Listicle: 10 short reads to add to your list
Life is short. Thankfully, so are these books. These 10 great reads are all under 200 pages. Dive in and breeze through

Dopehri (2019)
Film and theatre star Pankaj Kapur’s authorial debut is about Jumman, the house-help and occasionally a friend of Amma Bi, an elderly widow, living alone in her ancestral Lucknow haveli. A haveli she is convinced is haunted, because why else would she hear footsteps every afternoon at exactly 3 pm? Enter Sabiha, a young lodger, whose presence transforms the life of a woman who thought her best years were behind her. Translated from the Hindustani by Rahul Soni.

In the End It Was All About Love (2021)
Musa Okwonga is a true 21st-century Renaissance Man: Lawyer, podcaster, musician, football writer, author. His novella follows an unnamed narrator who moves to Berlin and realises that what haunts you in one place will follow you to another. The narrative mixes in magical realism and effortlessly covers the idea of being bisexual, Black and male. Via fear, loneliness, racism, and imposter syndrome, we are lead, eventually, to hope.

Winter Solstice (2023)
Reviewers are describing Nina MacLaughlin’s work as a book-length lyric essay. Huh? Think of it as a deep dive into the season by the Boston Globe’s books columnist. Winter, she finds, is when the impulse to honour and battle the darkness with light is the strongest.

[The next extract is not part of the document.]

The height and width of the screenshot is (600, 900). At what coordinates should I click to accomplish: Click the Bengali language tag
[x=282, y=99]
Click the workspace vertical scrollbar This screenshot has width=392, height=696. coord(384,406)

There are quiet contemplations about invisible worlds, meditations on grief, and glowing strands that connect us to who and what has come before.

Riambel (2022)
Priya Hein’s adult debut Riambel, named after a small fishing village in Mauritius, is a lyrical coming-of-age herstory, shaped by fragments. Follow teenaged Noemi, who has to leave school to help her mother, a maid for one of the island’s richest, oldest white families. The story comes together through scraps of recipes, poetry, Creole slave songs, streams of consciousness, and an echoing ancestral chorus.

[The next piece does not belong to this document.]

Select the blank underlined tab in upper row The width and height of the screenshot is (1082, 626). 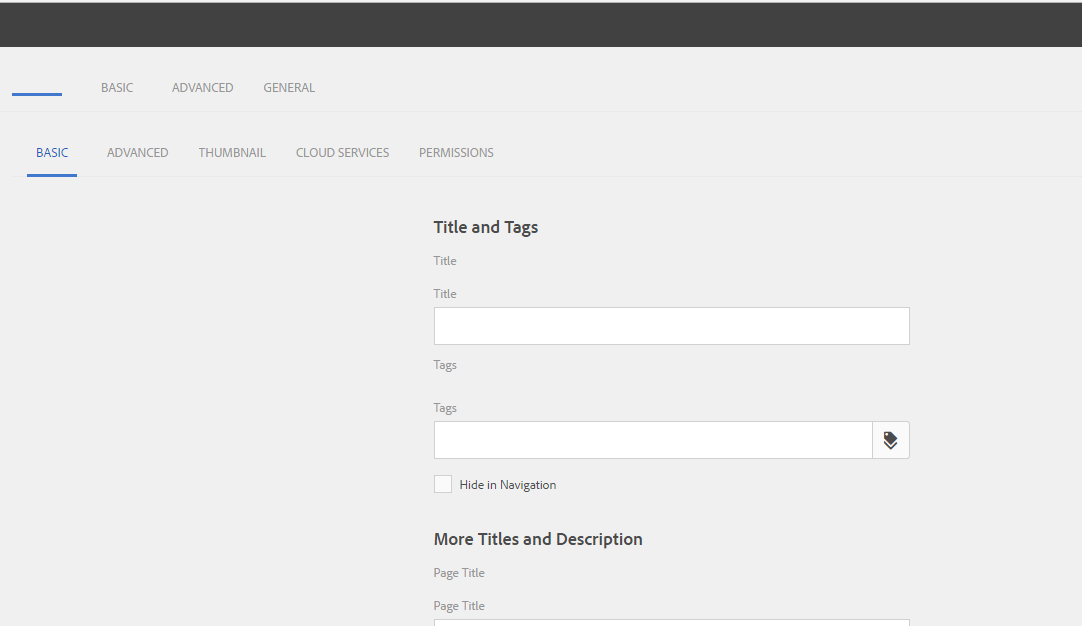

Martita, I Remember You/Martita, te recuerdo (2021)
This is the story of Corina, Paola, and Marta, whose lives intersect in Paris in that special shared intimacy only possible in those early, reckless days of youth. Years later, Corina, settled in a Chicago she’d sworn she would rather die than return to, stumbles upon a long-forgotten letter. Sandra Cisneros’s bilingual novella merges the voice in the letter with a non-linear memoir, and prose poetry.

Open Water (2021)
Open Water defies clear categorisation. Is it about young, heady, tender love between a London photographer and a dancer? Is it a snapshot of what it means to belong, to exist as a Black British man, in a society that expects you to be a certain way? Why not both? With this hypnotic, aching, piercing novella, Caleb Azumah Nelson has announced himself as a debut author to watch.

A Farewell to Gabo and Mercedes (2021)
In Rodrigo Garcia’s story, a son bids goodbye to his larger-than-life, genius-but-unfailingly-human father—Gabo, known to the world as the Nobel Prize winner Gabriel Garcia Marquez. The tale blends memoir and reportage, and in just a few pages, it offers a loving, honest, and often illuminatingly raw tribute to the legacy of Marquez and Mercedes Barcha, his muse and companion of more than fifty years.

Art Matters: Because Your Imagination Can Change the World (2018)
Neil Gaiman and Chris Riddell reunite to honour the small and large transformations (of our own lives, the world around us, the people in it) that occur when we read, imagine, and dream. Through four of Gaiman’s most popular essays, accompanied by Riddell’s illustrations, we are first urged, then inspired, to continue creating, no matter what. Why? Because it’ll never not matter.

The Empress of Salt and Fortune (2020)
This is the first volume of The Singing Hills Cycle and chronicles the adventures of Chih, a cleric entrusted with collecting stories before they’re lost, and his bird companion, Almost Brilliant. Nghi Vo’s richly realised world includes Rabbit, former handmaiden to the exiled Empress In-yo, who entrusts Chih with a tale otherwise buried under the dust of time and memory.

Whereabouts (2018)
Jhumpa Lahiri’s first novel in Italian is also the first personal work she’s translated. We follow an unnamed narrator for a year—to the pool, on walks around her house, over bridges, in parks, piazzas, stores, cafes, and eventually to the seaside where she’s struck by an epiphany that changes everything. This tiny book of connected vignettes distils Lahiri’s essence into a densely packed, glittering shard that heals as potently as it cuts.